Client API, Serializer, Faust Integration and Schema Server description

Documentation: https://marcosschroh.github.io/python-schema-registry-client.io

Avro Schema Usage

from schema_registry.client import SchemaRegistryClient, schema

client = SchemaRegistryClient(url="http://127.0.0.1:8081")

deployment_schema = {
    "type": "record",
    "namespace": "com.kubertenes",
    "name": "AvroDeployment",
    "fields": [
        {"name": "image", "type": "string"},
        {"name": "replicas", "type": "int"},
        {"name": "port", "type": "int"},
    ],
}

avro_schema = schema.AvroSchema(deployment_schema)

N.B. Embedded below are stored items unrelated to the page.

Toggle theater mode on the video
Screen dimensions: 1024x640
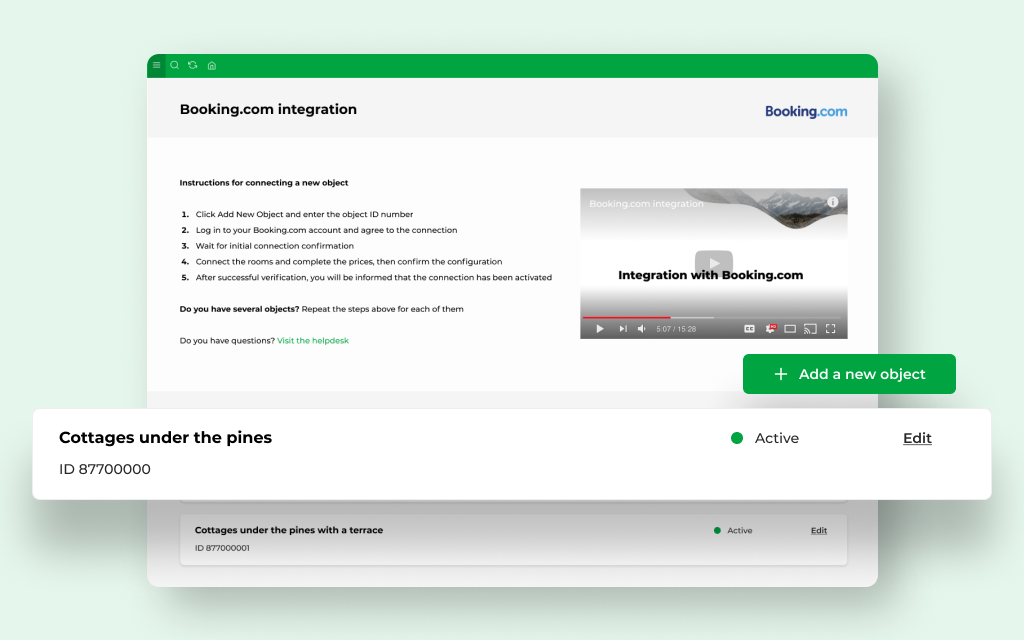click(x=790, y=328)
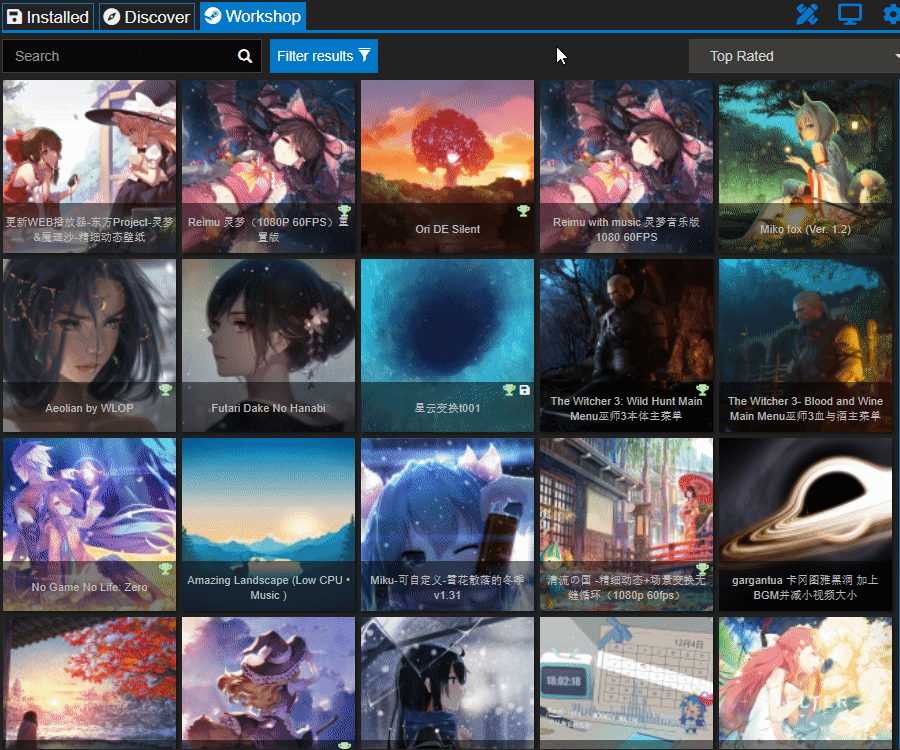Click into the Search text field
The height and width of the screenshot is (750, 900).
(120, 57)
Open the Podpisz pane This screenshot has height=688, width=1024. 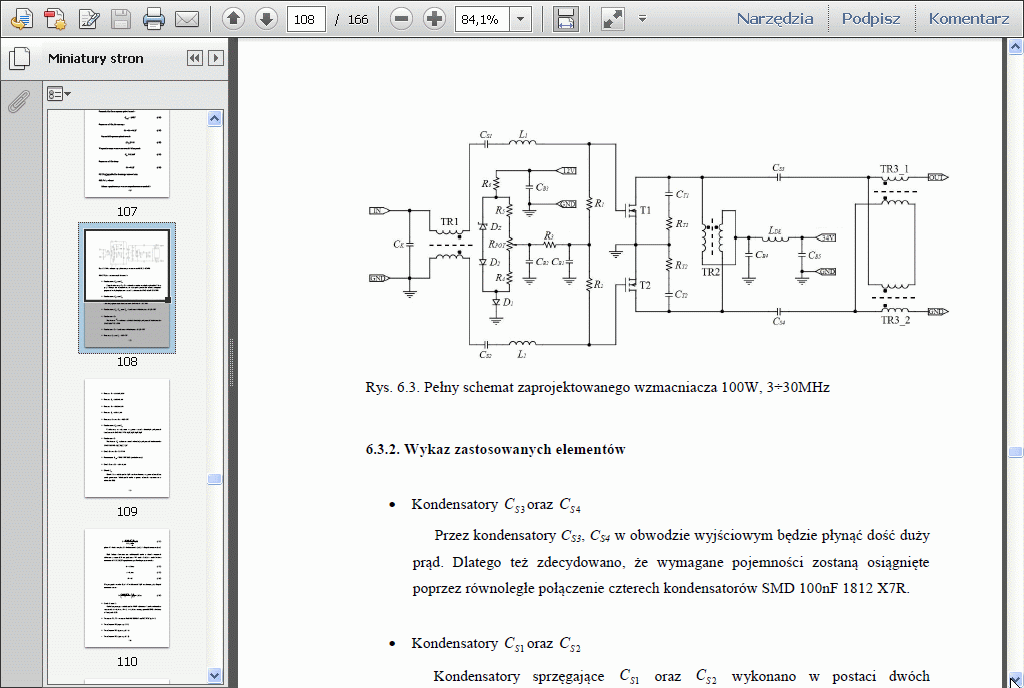(x=870, y=18)
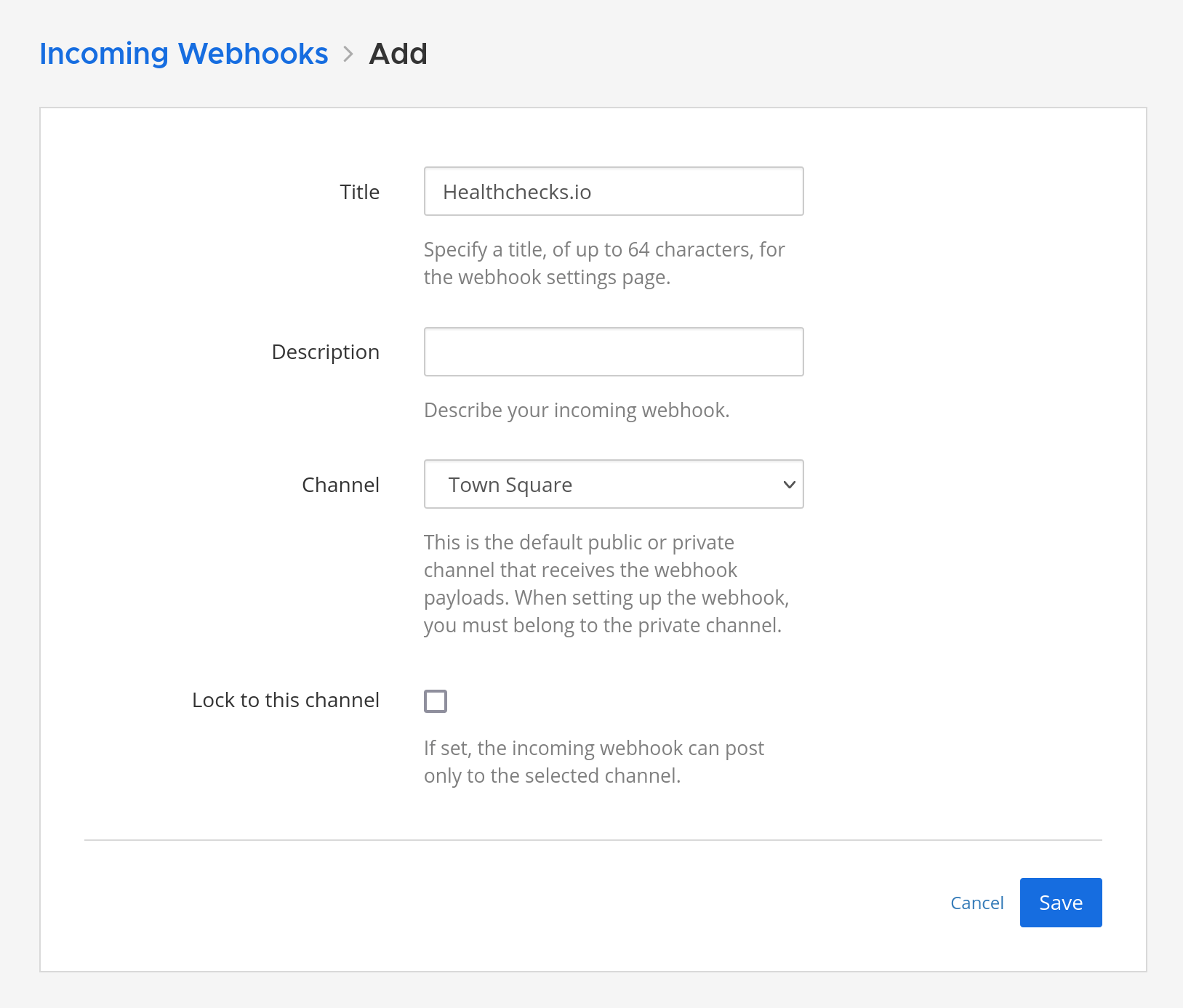Click the Lock to this channel label
1183x1008 pixels.
tap(285, 700)
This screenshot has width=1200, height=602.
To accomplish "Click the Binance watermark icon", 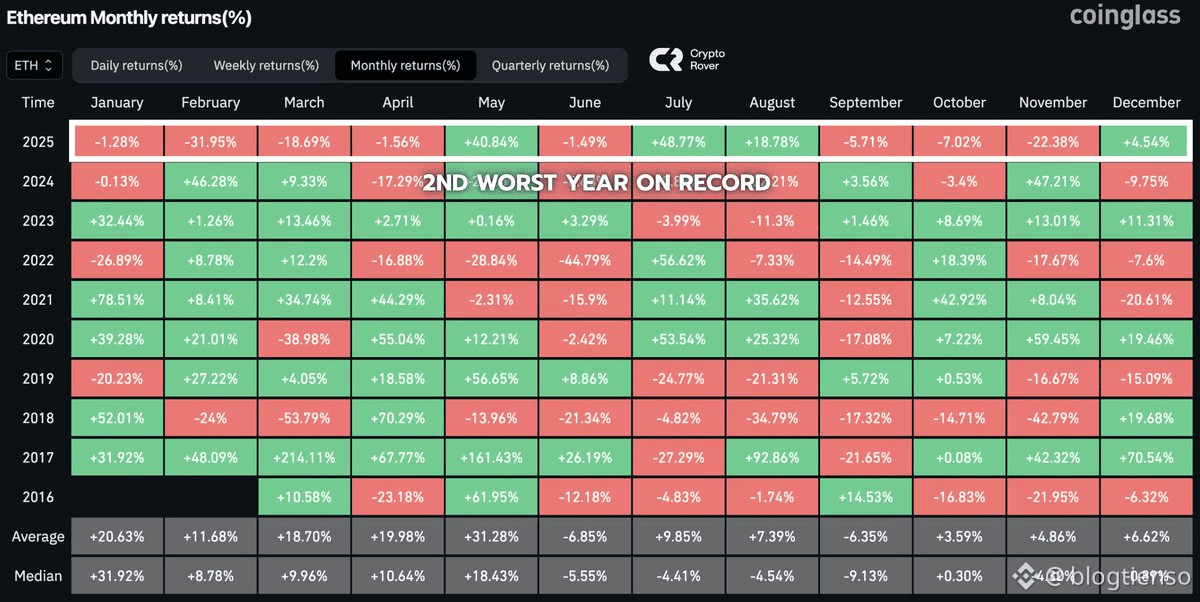I will click(1024, 576).
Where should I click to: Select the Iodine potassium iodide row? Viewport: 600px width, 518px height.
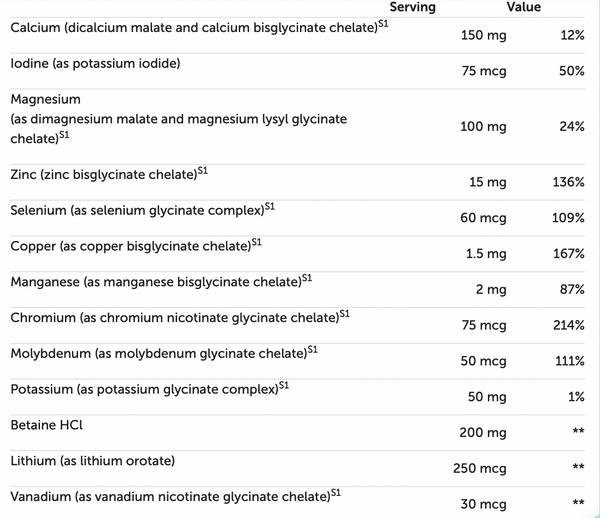297,71
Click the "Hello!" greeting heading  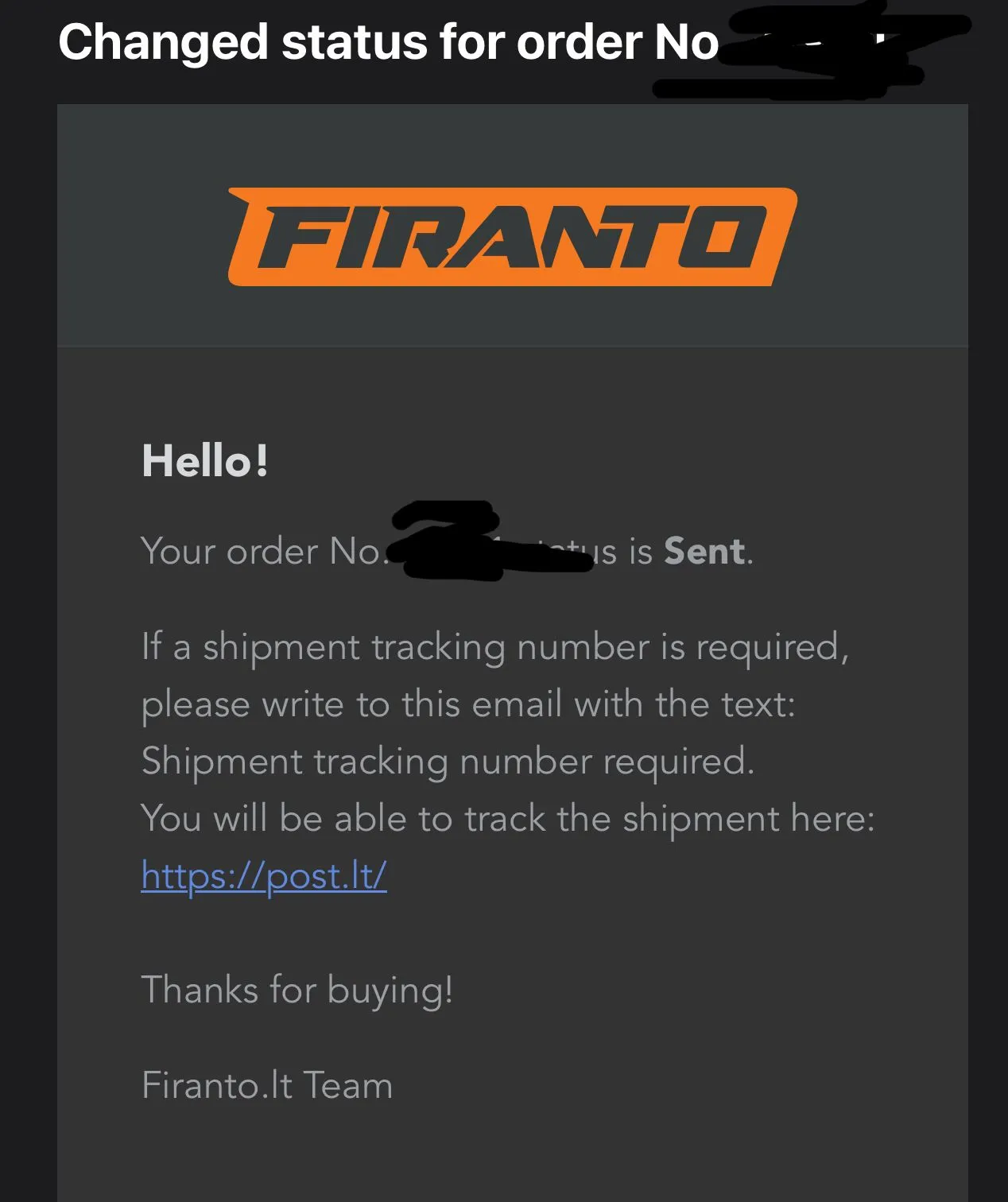click(205, 461)
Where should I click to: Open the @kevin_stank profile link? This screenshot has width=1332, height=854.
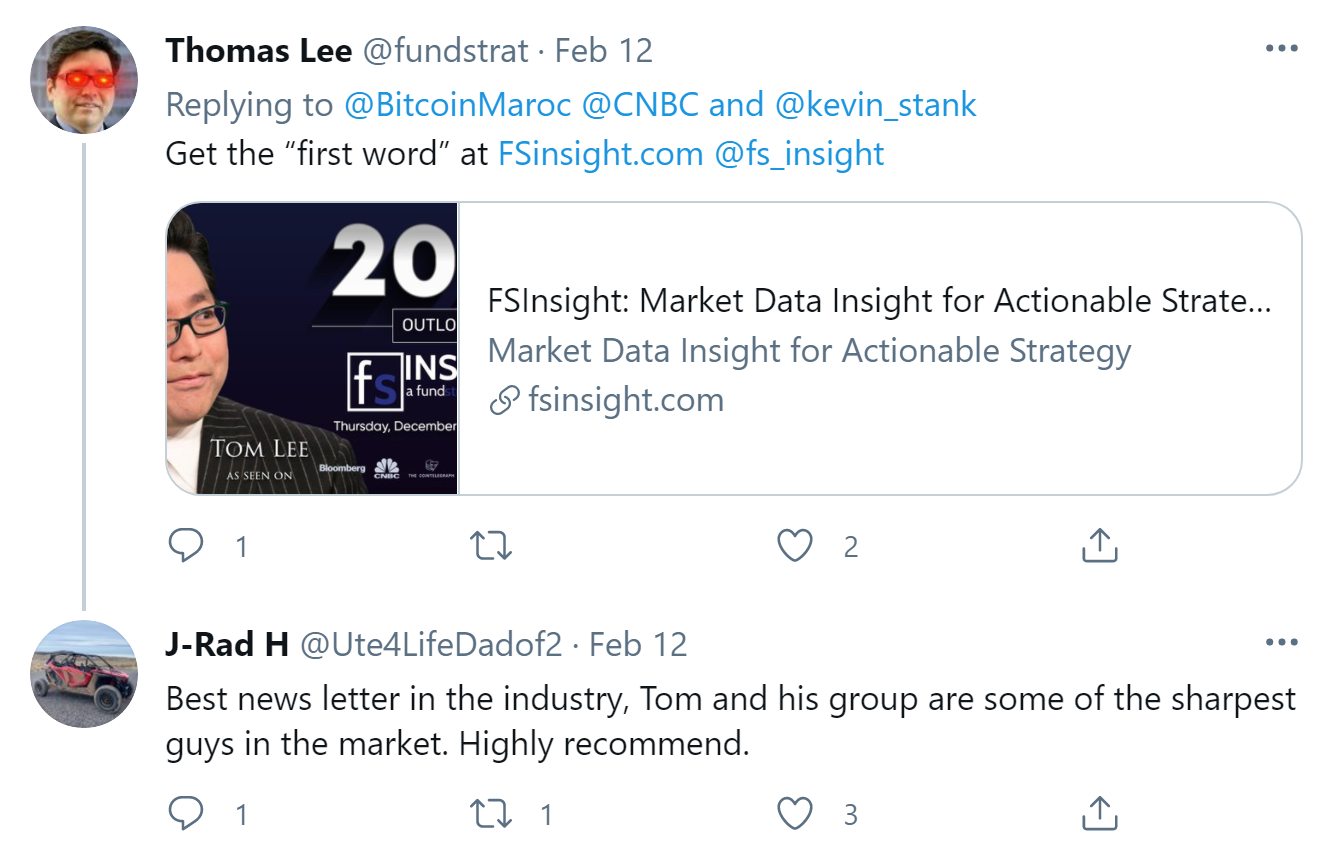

schema_id = client.register("test-deployment", avro_schema)

or async

from schema_registry.client import AsyncSchemaRegistryClient, schema

async_client = AsyncSchemaRegistryClient(url="http://127.0.0.1:8081")

deployment_schema = {
    "type": "record",
    "namespace": "com.kubertenes",
    "name": "AvroDeployment",
    "fields": [
        {"name": "image", "type": "string"},
        {"name": "replicas", "type": "int"},
        {"name": "port", "type": "int"},
    ],
}

avro_schema = schema.AvroSchema(deployment_schema)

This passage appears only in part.